Moloch who frightened me out of my natural ecstasy! Moloch! Moloch! Nightmare of Moloch! Moloch the loveless! Mental Moloch! Moloch the heavy judger of men!

I can understand why someone with a personality such as you've described about yourself would find gender transition appealing. The default for an AMAB individual with an attraction to men is the gay social scene, which amplifies most of the very things I find discomforting about the male sexual role into almost a comedic parody. I note with almost existential irony the fact that the ultimate immoral mistake for a man to make when flirting with a woman is to send her an unrequested dick pic, while gay men treat dick pics almost as the equivalent of a hello. I'd be interested if @gattsuru has a more nuanced take -- my own experiences of the gay social world were basically college activists and horny college twinks, and they... have their own peculiar way of things.

I don't know what sensitive men like me are supposed to do, or what the world expects of us. We are strange to men, and invisible to women.

(Edited to add: Exhibit A. See what I mean about carrots and sticks?)

The Masked Urquan

Now, let me answer your direct question:

What happens if you don’t put on the mask and just stay who you are when interacting romantically or in the bedroom?

I feel like you’d be missing out on so much if you can’t be authentically yourself with your partner. Sex when you’re just acting out a persona in order to please your partner… that just means you’re both getting cheated out of real human connection, no? What’s the point then?

Well, the honest answer is, "nothing happens," and there is no "bedroom" in which sex would happen, regardless. At least in early stage flirting, I have to go outside my comfort zone to get to the point where I could be more like myself.

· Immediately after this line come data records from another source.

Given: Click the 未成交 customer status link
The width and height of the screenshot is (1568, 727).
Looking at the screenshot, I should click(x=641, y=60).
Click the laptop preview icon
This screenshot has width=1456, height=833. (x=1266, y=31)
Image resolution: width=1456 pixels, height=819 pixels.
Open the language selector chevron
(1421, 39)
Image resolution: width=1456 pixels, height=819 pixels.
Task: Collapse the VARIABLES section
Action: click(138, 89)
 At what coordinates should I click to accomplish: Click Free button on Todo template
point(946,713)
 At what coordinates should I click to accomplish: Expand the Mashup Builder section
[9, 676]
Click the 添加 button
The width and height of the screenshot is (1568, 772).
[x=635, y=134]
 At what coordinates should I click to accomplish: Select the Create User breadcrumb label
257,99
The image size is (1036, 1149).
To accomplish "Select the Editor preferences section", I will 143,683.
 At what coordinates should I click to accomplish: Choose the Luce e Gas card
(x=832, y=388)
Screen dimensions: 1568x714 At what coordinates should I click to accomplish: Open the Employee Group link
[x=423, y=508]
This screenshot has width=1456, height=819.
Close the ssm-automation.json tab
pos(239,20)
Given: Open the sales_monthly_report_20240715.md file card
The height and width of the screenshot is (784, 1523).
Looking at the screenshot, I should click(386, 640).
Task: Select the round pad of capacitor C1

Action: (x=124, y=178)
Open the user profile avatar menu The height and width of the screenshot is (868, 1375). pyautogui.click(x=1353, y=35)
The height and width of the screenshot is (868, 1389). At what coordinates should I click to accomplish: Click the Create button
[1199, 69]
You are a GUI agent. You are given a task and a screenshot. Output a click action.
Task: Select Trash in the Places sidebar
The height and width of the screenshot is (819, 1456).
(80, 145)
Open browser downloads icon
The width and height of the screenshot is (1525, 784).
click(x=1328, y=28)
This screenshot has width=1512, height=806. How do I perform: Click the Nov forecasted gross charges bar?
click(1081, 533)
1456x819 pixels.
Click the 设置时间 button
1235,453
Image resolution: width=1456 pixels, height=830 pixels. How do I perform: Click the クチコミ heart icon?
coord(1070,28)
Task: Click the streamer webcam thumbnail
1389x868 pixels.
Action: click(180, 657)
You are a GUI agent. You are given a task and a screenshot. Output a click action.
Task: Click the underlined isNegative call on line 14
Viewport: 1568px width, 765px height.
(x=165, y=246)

But as for the second part, I guess it's partway related to the fact that I've dated some more... kinky women. My imagined model of a sexual encounter is very personal, very intimate, low and slow, "I love you so much," kissing, holding each other while going at it -- that sort of thing. I've had that, and I value it a lot. That's typically the "porn for women" script, and it's what stereotypes tend to assume women want from sex.

But stereotypes often also assume that women just... don't want sex that much at all, which isn't true. In the post-Fifty-Shades era, it's pretty clear that a decent chunk of women like dirty, kinky, dom/sub, rough, dirty talking behavior in the bedroom. That's the element that felt more foreign to me when I first encountered it. I never had as much trouble as the "Yeah...you like that, you fucking retard?" guy, but it definitely was hard to adapt to it.

But I feel you, sex is for me about 'real human connection,' just like you said. I guess I've tolerated that stuff because, well, it really turned them on, and women are hard enough to please sexually that if something just does it for them, I'm happy for the opportunity to give it. In the post-orgasm-gap-discussion world, the assumption that vaginal intercourse to completion on male terms constitutes the sex act has collapsed, and you're pretty much obligated as a man to do something that isn't necessarily your #1 thing in order to please your partner sexually.

I hope that answers your question. Obviously I'm exposing some vulnerable things on the forum here, but you've been open with me and I felt compelled to return the favor. If anything stands out to you, I'm happy to elaborate to an extent.